Our observation of the cardinalfish O. novemfasciatus associating with S. gigantea represents a new record of association. Only one other species in the genus, Ostorhinchus nanus (Allen, Kuiter, and Randall, 1994), had previously been reported to associate with an anemone (Randall and Fautin, 2002; Arvedlund et al., 2006). Seven other species of fishes have been reported to associate with S. gigantea (Dunn, 1981; Fautin and Allen, 1997). Karplus (2014) listed an eighth species of fish, but it was not reported to associate with S. gigantea in the literature citation provided.

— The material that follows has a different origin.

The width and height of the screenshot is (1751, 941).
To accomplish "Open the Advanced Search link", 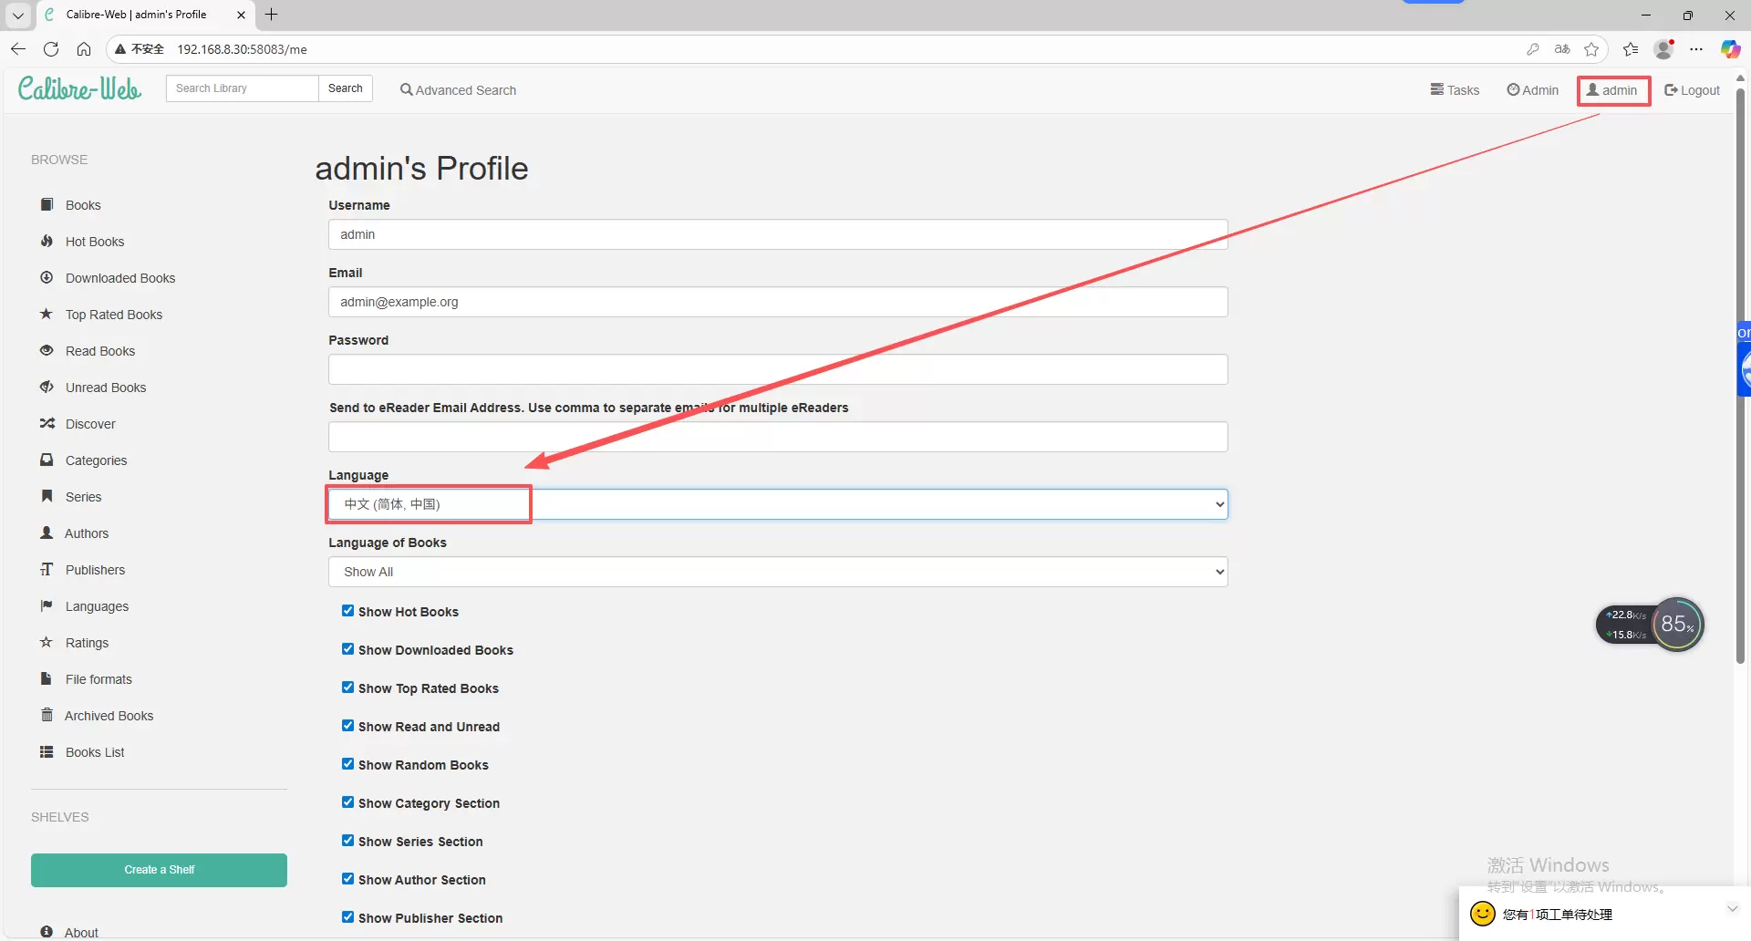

This study documents the first locality records of S. gigantea, P. brevicarpalis, T. amboinensis, and S. vastus for Kosrae. In Micronesia, S. gigantea has been recorded from Yap Island and Ulithi Atoll (Dunn, 1981), P. brevicarpalis has been recorded from Palau (Miyake and Fujino, 1968), Guam (Paulay et al., 2003), and Eniwetok Atoll in the Marshall Islands (Bruce, 1979), T. amboinensis has been recorded from Palau (Miyake and Hayashi, 1966), Ifaluk Atoll in Yap (Chace, 1972), Guam (Paulay et al., 2003), and the Marshall Islands (Bruce, 1989), and S. vastus has been recorded from Palau (Pakoa et al., 2009), Yap (Pakoa et al., 2009), Chuuk (Lee and Shin, 2014), and Pohnpei (Kinch, 2012). None of these species was reported from a comprehensive survey of the marine environment of Kosrae in the late 1970s (Eldredge et al., 1979) or in subsequent surveys of anemones (Hobbs et al., 2013) and sea cucumbers (Kerr, 1994; Kerr et al., 2008; Lee and Shin, 2013). However, S. gigantea was observed in Kosrae during a brief visit in 1992 by anemone researcher Daphne Fautin (personal communication) and S. vastus was recently photographed in Kosrae by Doug Beitz of Kosrae Nautilus Resort (A. M. Kerr, personal communication), but these records were never published.
Several human residents of Kosrae informed us that S. gigantea is often harvested as a source of food, which may explain why it was relatively difficult for us to find it. Des Rochers (1992) listed unidentified anemones among the marine invertebrates harvested for food in Kosrae, but Lambeth and Abraham (2001) did not. Dunn (1981) reported that the people of Jakarta Bay, Indonesia, also eat S. gigantea. Given the diversity of invertebrates and fishes that often associate with S. gigantea (Dunn, 1981; Fautin and Allen, 1997), overharvesting of S. gigantea may have a devastating effect on multiple species of ectosymbionts. We recommend protecting the ectosymbiotic assemblage of S. gigantea by establishing a sustainable system of harvesting.